Bonus points if the Lars’ don’t even move after this, because Vader left without issue and Uncle Owen afterwards was like, “It turned out fine. I don’t want to move, that’s too much hassle.” So, every major holiday, Luke gets a visit from his Uncle Darth Vader, which works out fine so long as they instigate a “Don’t Talk About Politics” rule when Luke starts getting excited about Rebellions and starts bad-mouthing the Empire (Vader making small talk at a Star Destroyer water cooler to his terrified staff: “Ugh, I’m going to have to debate my liberal 13-yr-old nephew at the dinner table again.”), and Vader even helps with the dishes and stuff, and every time Obi-Wan ages an extra year from stress. 

Guys, please, the way this continues is that the general events of the Star Wars universe continue as normal (Leia, having literally just left a space battle: “Darth Vader, the AUDACITY of attacking an innocent diplomatic vessel!”) UNTIL the stormtroopers show up at the Lars Farm. (Luke is desperately chasing down the droids he lost and properly meeting Obi-Wan Kenobi.) 

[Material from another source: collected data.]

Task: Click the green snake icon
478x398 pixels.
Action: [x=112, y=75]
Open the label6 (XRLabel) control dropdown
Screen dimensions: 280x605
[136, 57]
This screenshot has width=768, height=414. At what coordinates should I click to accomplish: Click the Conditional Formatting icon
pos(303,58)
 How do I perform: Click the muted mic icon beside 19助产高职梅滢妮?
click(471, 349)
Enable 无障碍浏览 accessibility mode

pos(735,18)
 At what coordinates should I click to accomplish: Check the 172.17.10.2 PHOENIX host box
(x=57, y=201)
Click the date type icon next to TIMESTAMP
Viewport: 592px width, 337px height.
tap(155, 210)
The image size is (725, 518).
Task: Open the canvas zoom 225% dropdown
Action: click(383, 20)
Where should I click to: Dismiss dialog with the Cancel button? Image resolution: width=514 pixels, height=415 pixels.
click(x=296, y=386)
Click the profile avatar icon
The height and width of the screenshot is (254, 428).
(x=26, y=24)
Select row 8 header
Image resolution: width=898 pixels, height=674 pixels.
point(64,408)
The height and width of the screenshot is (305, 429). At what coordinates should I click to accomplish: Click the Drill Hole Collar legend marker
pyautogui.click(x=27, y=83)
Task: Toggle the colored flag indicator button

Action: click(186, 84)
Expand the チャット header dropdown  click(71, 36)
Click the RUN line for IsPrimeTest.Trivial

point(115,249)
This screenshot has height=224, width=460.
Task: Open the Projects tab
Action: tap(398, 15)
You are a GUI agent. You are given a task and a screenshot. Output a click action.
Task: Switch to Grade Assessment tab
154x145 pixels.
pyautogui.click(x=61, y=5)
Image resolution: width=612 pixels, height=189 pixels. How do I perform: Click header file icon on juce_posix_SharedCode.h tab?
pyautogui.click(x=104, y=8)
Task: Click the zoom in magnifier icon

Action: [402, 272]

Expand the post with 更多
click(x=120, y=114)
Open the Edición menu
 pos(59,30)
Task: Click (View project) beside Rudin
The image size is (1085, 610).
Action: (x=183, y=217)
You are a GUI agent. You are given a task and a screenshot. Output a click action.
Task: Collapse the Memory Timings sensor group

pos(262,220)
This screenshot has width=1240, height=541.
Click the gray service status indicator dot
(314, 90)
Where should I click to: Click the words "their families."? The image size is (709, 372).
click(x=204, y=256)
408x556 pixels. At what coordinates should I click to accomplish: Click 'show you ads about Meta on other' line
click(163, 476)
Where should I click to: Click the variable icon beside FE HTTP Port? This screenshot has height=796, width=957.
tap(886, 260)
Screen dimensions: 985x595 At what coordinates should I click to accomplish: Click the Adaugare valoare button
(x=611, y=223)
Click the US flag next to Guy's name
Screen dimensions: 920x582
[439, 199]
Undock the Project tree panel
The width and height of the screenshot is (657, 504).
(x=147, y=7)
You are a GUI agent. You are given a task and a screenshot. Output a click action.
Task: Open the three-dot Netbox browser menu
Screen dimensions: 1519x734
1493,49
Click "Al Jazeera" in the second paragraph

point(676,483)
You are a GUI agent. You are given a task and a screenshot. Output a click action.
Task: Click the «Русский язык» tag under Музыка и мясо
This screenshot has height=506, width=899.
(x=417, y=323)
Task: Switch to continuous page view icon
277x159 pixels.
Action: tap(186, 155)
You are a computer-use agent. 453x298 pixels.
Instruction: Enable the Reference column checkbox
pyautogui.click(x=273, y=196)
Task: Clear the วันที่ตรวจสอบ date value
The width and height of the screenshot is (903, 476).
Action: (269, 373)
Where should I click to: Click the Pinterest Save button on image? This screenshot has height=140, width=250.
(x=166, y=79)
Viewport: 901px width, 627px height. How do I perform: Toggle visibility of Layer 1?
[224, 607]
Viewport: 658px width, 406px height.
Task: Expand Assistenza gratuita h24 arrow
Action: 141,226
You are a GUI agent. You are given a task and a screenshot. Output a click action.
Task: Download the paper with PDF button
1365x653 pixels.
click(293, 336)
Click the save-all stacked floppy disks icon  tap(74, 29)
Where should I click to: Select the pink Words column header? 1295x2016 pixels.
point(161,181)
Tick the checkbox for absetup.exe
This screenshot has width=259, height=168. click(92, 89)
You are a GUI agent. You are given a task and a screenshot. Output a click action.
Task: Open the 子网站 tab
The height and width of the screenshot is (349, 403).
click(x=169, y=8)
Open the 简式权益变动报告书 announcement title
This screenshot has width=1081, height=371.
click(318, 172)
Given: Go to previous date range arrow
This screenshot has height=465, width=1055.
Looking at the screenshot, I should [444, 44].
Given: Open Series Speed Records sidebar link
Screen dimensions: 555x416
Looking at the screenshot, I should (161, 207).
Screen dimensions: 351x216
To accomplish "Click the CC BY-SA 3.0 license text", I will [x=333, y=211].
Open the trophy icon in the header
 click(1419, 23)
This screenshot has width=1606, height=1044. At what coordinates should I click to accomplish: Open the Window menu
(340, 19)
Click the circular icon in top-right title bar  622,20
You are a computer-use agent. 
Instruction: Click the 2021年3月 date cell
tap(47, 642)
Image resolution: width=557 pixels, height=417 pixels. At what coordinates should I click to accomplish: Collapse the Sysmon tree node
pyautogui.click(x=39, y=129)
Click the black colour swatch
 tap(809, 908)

At first, it’s business as usual, y’know? Stormtroopers break down the door and interrogate the occupants and start prepping to burn the place down, and the leader is in the middle of shouting, “TELL US WHERE THE DROIDS A-” when he pauses and just… stares… at the mantlepiece. 

Because on the Lars family mantlepiece and walls are, like, a hundred family photos and roughly half of them have Darth Vader in them. There’s Darth Vader wearing a Life Day party hat at a dinner table. There’s Darth Vader holding a toddler and playing with model ships. There’s Darth Vader and a pimply thirteen year old in the stands at the Boonta Eve Classic. There is a cross-stitched pillow on the couch that says OUR FAMILY on it, consisting of a man, a woman, a boy, and Darth fucking Vader. 

Stormtrooper Grunt #1: “What… what… what the fuck.” 

Aunt Beru, who has HAD it with these guys wrecking her house, already angrily jabbing at their space phone: “I am calling Mr. Vader RIGHT NOW about this.” 

Darth Vader, excusing himself from the bridge of his Star Destroyer to take a call from his stepsister-in-law: “Beru. This isn’t a good time-” 

Beru: “Well, MAKE TIME, because your stormtroopers broke down our door and tracked SAND all over my nice clean floors and they won’t stop yelling about the droids we just bought! You better have a good explanation for this!” 

Darth Vader does not, actually, have a good explanation for this. The stormtroopers can feel his wrath from across the galaxy. It’s a work thing and he’s very sorry and he’ll make the stormtroopers fix their door, but he does really need those droids and could they hand them over, please? He’ll have the Empire compensate them. Yes, he’ll pay them back and send new droids. Yes, kicking doors down is very rude, Beru, you’re absolutely right. 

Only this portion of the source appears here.